Earlier the same day, media reported the arrest of the two previous NKR presidents – Bako Saakyan (2007-20) and Arkadi Ghukasyan (1997-2007) – and former chair of parliament David Ishkhanyan by the SSS. The SSS is yet to comment on these four reported arrests. 

The NKR exercised de facto control over Nagorno-Karabakh – an Armenian-majority region internationally recognized as part of Azerbaijan –  for more than 30 years. It was disbanded on September 28 by its last president, Samvel Shahramanyan, after Azerbaijan's lightning offensive to retake the territory on September 19-20. 

Harutyunyan was the commander-in-chief of the local armed force, the Artsakh Defense Army, during the 2020 Second Karabakh War which saw Azerbaijan retake most of the territory in and around Nagorno-Karabakh that it had lost in the first war in the 1990s. (At the time the Artsakh Defense Force and the army of the Republic of Armenia were largely integrated with each other and fought together against Azerbaijan.)

On October 4, 2020, during the second war, Harutyunyan confirmed that he had ordered a missile strike earlier that day on Azerbaijan's second-largest city, Ganja.
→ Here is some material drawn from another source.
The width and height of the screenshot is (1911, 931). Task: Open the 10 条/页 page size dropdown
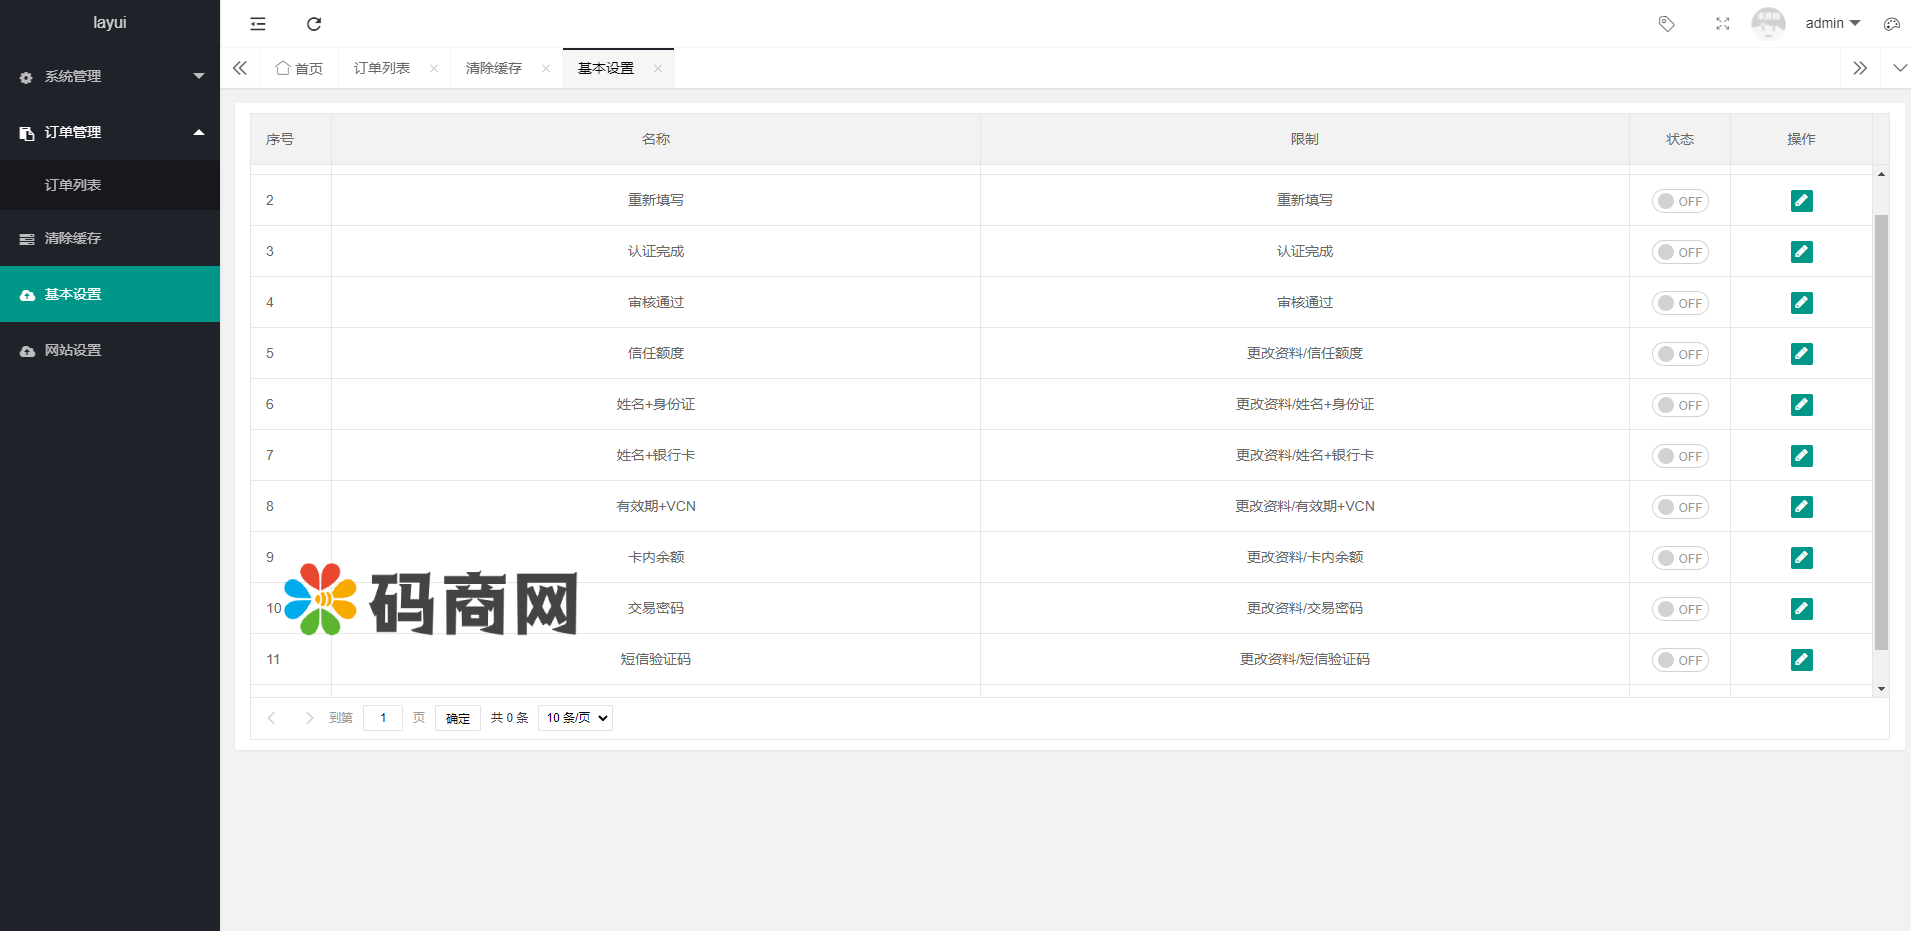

He said the missiles targeted military facilities, but dozens of civilians were killed. 

Four separate ballistic missile attacks on the city killed 23 people and wounded nearly 120. Civilians in other cities in western Azerbaijan including Barda, Tartar, Aghdam, Aghjabedi, and Naftalan also were subject to bombardment by Armenian/Karabakhi forces. Human Rights Watch described the attacks on populated areas as "unlawfully indiscriminate."

Several weeks later, Azerbaijan issued an international search warrant for Harutyunyan and other Karabakhi Armenian officials. 

On October 4, Azerbaijani media identified Alov Safaraliyev as Harutyunyan's state-appointed defense lawyer.

Harutyunyan and his two predecessors are not the first former Karabakhi officials to be arrested by Azerbaijan amid the surrender of NKR and mass exodus of Armenians from Karabakh. Ruben Vardanyan, the billionaire and former state minister of NKR, was arrested and placed in 4-month detention awaiting trial on terrorism-related charges. 

David Babayan, former de facto foreign minister, was arrested on September 29 and now faces 25 different charges – mostly related to separatism and terrorism, the Azerbaijani General Prosecutor's Office told media. Babayan was among those declared wanted by Azerbaijan over the Ganja bombings. 

In addition, former NKR Defense Minister Lyova Mnatsakanyan was arrested and accused of torturing Azerbaijanis during the NKR's de facto rule. 

And David Manukyan, a former commander in the Artsakh Defense Army was arrested by the SSS on September 27 and now faces charges of terrorism, creating illegal armed groups, and illegally crossing the border.